### [Your goal]
Restate the data that follows exactly as it stands, beginning with the first line and ending with the line that contains "Image resolution: width=230, height=2576.".

══ Recorded information

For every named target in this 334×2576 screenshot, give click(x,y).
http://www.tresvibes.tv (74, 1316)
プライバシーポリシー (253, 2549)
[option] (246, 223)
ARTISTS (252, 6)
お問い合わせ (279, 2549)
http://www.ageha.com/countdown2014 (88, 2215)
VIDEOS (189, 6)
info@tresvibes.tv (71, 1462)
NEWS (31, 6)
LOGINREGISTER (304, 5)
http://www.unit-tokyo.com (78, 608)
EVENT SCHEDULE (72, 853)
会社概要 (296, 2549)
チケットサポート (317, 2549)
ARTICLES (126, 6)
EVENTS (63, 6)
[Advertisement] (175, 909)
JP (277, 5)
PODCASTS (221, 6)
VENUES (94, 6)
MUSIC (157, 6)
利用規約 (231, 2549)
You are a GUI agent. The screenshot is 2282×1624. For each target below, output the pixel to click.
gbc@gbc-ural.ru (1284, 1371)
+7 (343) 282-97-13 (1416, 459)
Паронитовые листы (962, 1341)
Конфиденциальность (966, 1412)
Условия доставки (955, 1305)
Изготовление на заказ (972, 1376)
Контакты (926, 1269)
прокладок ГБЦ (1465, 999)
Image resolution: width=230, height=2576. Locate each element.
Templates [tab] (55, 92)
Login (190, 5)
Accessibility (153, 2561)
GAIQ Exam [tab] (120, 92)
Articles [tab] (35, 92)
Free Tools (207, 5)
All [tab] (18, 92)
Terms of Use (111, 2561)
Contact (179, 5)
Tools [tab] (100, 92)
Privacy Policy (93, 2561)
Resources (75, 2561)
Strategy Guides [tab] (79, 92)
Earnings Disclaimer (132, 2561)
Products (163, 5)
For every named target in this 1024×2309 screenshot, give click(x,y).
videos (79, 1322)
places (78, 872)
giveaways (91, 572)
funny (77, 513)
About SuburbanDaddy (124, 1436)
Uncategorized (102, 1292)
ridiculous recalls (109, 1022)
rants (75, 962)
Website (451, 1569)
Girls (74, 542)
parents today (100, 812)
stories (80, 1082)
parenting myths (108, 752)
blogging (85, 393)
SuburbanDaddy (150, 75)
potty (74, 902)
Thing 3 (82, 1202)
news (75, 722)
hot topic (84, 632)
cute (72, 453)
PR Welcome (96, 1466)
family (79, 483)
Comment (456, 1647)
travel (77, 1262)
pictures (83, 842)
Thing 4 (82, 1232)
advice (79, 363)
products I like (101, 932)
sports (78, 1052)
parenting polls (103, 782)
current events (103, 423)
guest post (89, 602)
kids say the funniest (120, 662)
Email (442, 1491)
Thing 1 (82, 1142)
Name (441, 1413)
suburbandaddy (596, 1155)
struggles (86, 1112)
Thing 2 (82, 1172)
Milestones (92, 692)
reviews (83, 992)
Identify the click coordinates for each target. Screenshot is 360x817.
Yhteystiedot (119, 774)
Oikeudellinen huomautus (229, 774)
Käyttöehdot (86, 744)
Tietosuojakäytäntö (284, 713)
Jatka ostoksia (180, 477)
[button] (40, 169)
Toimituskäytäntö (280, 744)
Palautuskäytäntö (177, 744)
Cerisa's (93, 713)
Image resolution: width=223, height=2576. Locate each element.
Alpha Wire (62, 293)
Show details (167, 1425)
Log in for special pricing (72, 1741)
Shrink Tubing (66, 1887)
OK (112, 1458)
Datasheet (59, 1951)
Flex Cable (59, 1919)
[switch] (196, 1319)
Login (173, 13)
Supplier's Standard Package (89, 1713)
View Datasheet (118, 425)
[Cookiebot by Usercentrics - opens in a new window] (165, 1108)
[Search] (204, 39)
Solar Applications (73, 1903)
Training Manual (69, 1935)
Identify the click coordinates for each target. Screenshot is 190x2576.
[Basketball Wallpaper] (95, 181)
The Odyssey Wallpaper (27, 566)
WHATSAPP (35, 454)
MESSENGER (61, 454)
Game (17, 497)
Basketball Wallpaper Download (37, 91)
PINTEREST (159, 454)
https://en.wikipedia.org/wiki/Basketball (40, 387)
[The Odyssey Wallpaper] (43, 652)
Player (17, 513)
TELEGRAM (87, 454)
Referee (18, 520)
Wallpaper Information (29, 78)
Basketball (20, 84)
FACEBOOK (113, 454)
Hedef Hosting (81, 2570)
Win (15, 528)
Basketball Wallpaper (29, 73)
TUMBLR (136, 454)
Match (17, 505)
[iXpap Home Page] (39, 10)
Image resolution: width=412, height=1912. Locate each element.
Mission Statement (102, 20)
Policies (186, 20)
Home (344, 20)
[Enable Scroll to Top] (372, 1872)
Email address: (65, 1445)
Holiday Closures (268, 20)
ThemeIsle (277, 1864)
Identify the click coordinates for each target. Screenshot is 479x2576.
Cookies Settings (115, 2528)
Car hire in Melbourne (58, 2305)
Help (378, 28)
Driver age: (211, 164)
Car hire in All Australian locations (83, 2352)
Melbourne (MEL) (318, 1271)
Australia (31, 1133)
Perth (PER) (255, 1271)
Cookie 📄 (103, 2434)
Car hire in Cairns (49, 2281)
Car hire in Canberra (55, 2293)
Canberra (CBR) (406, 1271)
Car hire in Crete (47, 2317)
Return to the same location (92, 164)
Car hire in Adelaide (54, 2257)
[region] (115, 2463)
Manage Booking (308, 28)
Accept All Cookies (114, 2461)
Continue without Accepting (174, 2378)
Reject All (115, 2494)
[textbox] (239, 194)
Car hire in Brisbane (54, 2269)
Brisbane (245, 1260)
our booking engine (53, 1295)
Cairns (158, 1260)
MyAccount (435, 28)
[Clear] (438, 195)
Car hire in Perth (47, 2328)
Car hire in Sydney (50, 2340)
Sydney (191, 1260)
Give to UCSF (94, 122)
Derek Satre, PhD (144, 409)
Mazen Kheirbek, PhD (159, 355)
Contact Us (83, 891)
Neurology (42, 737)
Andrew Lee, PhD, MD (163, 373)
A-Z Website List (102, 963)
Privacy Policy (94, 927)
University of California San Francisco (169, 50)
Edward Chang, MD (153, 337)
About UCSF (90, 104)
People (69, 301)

════

### [Task solution]
For every named target in this 334×2576 screenshot, give click(x,y).
http://www.tresvibes.tv (74, 1316)
プライバシーポリシー (253, 2549)
[option] (246, 223)
ARTISTS (252, 6)
お問い合わせ (279, 2549)
http://www.ageha.com/countdown2014 (88, 2215)
VIDEOS (189, 6)
info@tresvibes.tv (71, 1462)
NEWS (31, 6)
LOGINREGISTER (304, 5)
http://www.unit-tokyo.com (78, 608)
EVENT SCHEDULE (72, 853)
会社概要 (296, 2549)
チケットサポート (317, 2549)
ARTICLES (126, 6)
EVENTS (63, 6)
[Advertisement] (175, 909)
JP (277, 5)
PODCASTS (221, 6)
VENUES (94, 6)
MUSIC (157, 6)
利用規約 (231, 2549)
You are a GUI agent. The screenshot is 2282×1624. For each target below, output the pixel to click.
gbc@gbc-ural.ru (1284, 1371)
+7 (343) 282-97-13 (1416, 459)
Паронитовые листы (962, 1341)
Конфиденциальность (966, 1412)
Условия доставки (955, 1305)
Изготовление на заказ (972, 1376)
Контакты (926, 1269)
прокладок ГБЦ (1465, 999)
Image resolution: width=230, height=2576. Locate each element.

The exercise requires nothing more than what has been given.